=== Instructions for the task ===
Wherever the string "agent" appears in the records, return the line that holds it.

Records provided START

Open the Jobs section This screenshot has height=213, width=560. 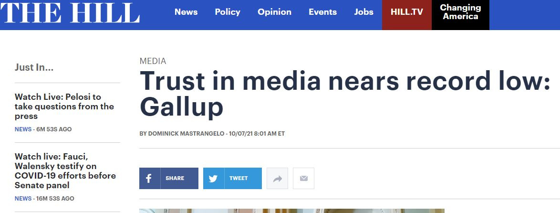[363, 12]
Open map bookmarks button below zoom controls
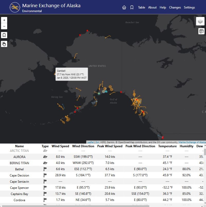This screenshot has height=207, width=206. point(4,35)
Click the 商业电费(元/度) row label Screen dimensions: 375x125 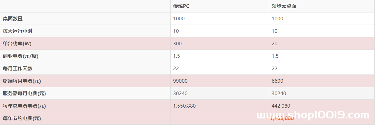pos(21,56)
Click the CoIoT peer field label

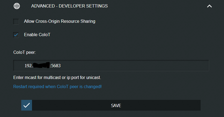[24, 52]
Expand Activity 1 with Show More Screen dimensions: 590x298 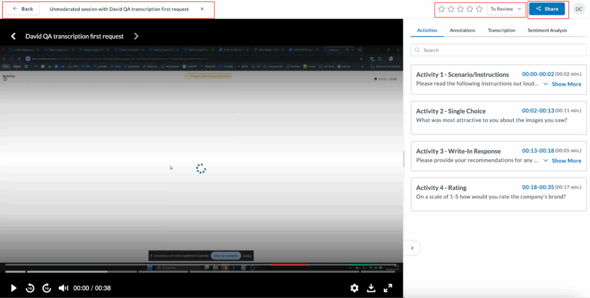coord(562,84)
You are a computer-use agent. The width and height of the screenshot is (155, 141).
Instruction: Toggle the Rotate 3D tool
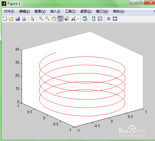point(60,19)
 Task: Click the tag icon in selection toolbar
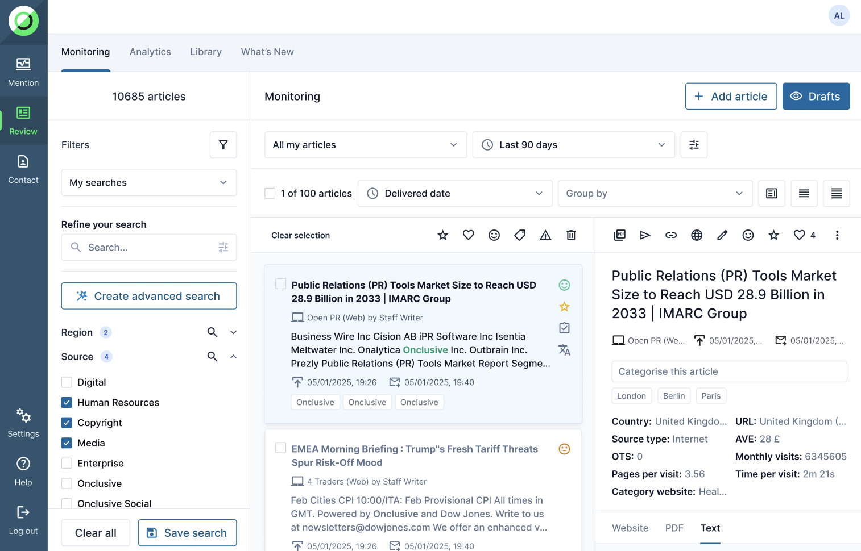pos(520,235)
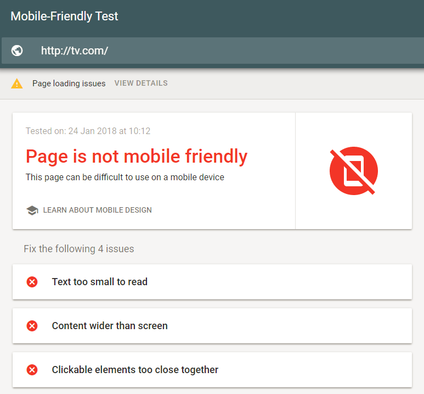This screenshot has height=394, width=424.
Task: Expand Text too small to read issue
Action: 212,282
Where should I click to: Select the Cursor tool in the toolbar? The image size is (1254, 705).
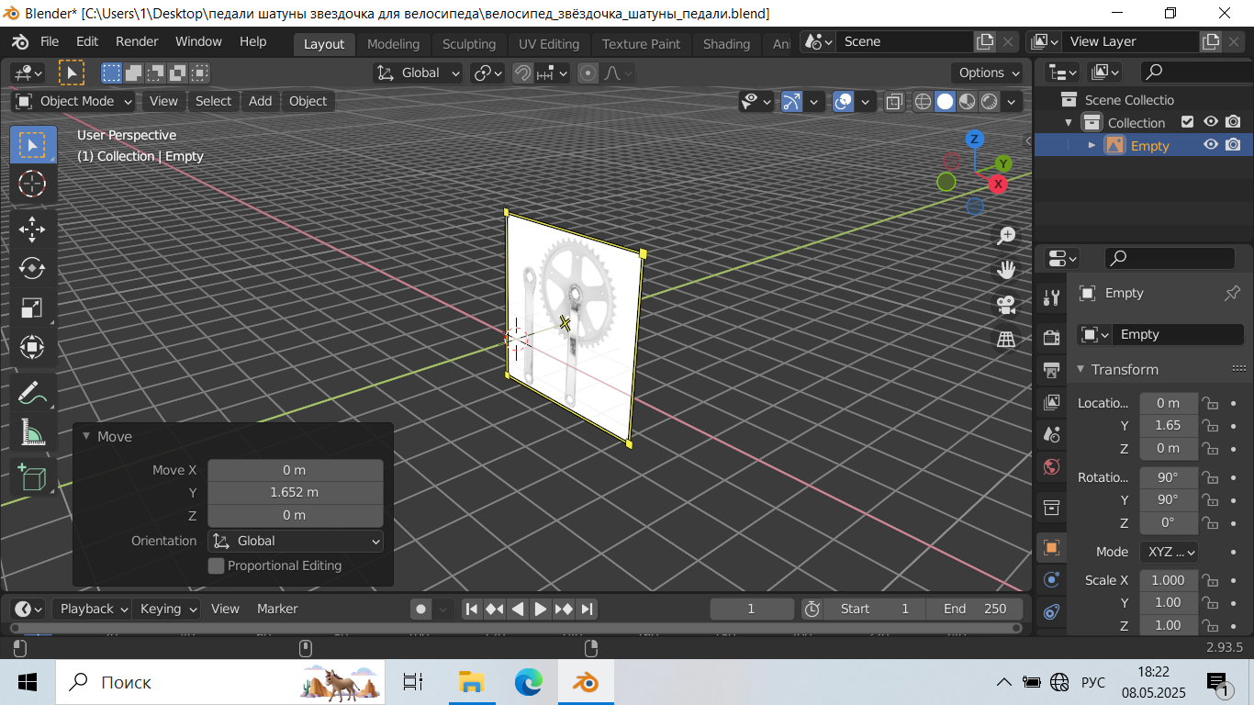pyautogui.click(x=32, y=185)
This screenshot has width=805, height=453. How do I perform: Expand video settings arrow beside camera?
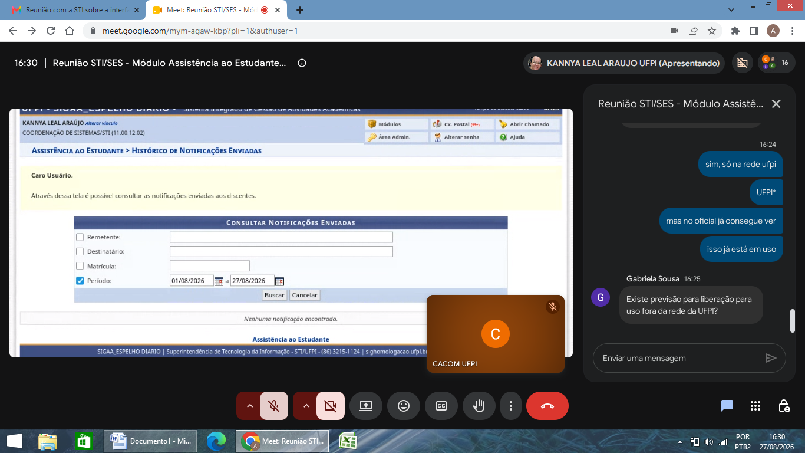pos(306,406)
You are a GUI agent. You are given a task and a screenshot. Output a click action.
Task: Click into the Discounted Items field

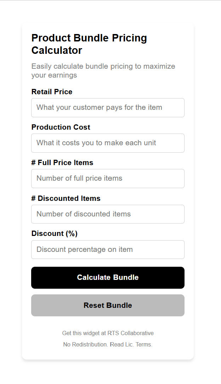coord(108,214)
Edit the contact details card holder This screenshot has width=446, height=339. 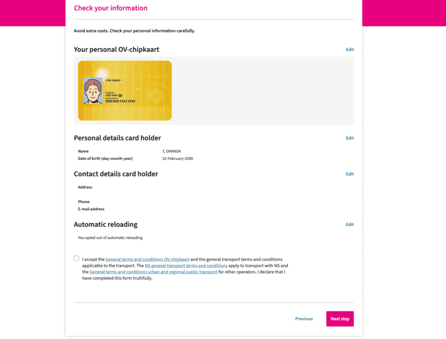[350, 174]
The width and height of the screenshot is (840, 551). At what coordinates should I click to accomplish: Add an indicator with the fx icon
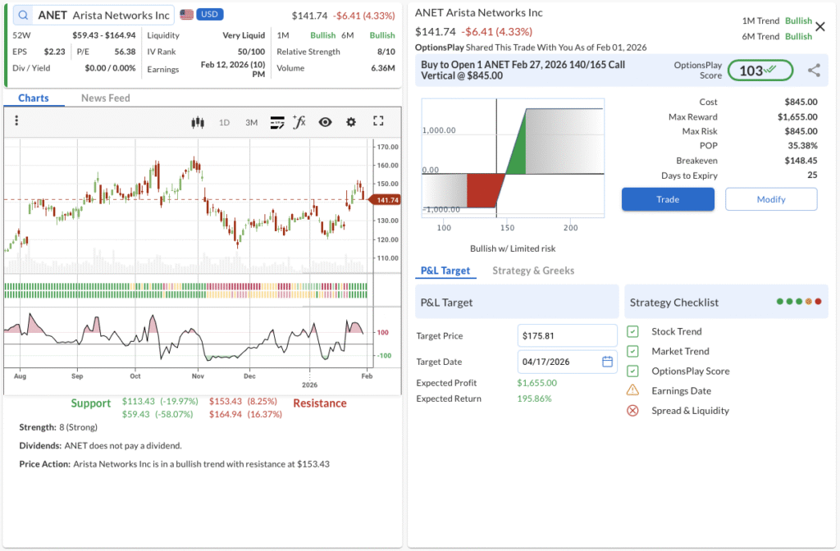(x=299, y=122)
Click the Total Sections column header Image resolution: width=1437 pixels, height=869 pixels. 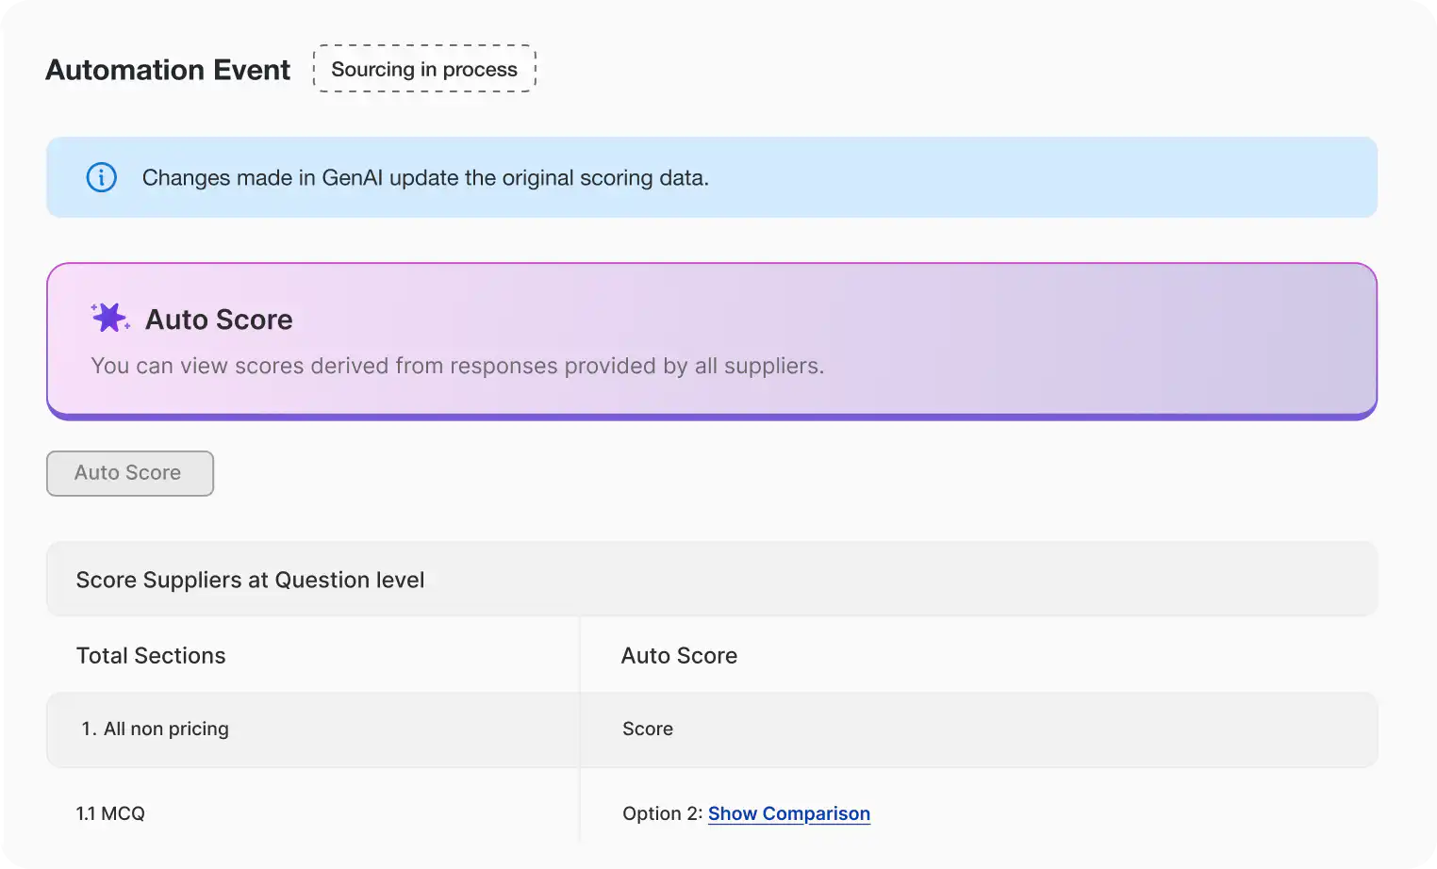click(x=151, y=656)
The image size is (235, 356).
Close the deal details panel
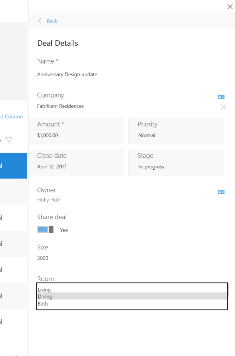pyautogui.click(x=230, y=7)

Records provided END

=== Output for this exercise ===
You are a computer-use agent. The width and height of the screenshot is (155, 141).
You are a GUI agent. You are given a task and a screenshot. Output a click action.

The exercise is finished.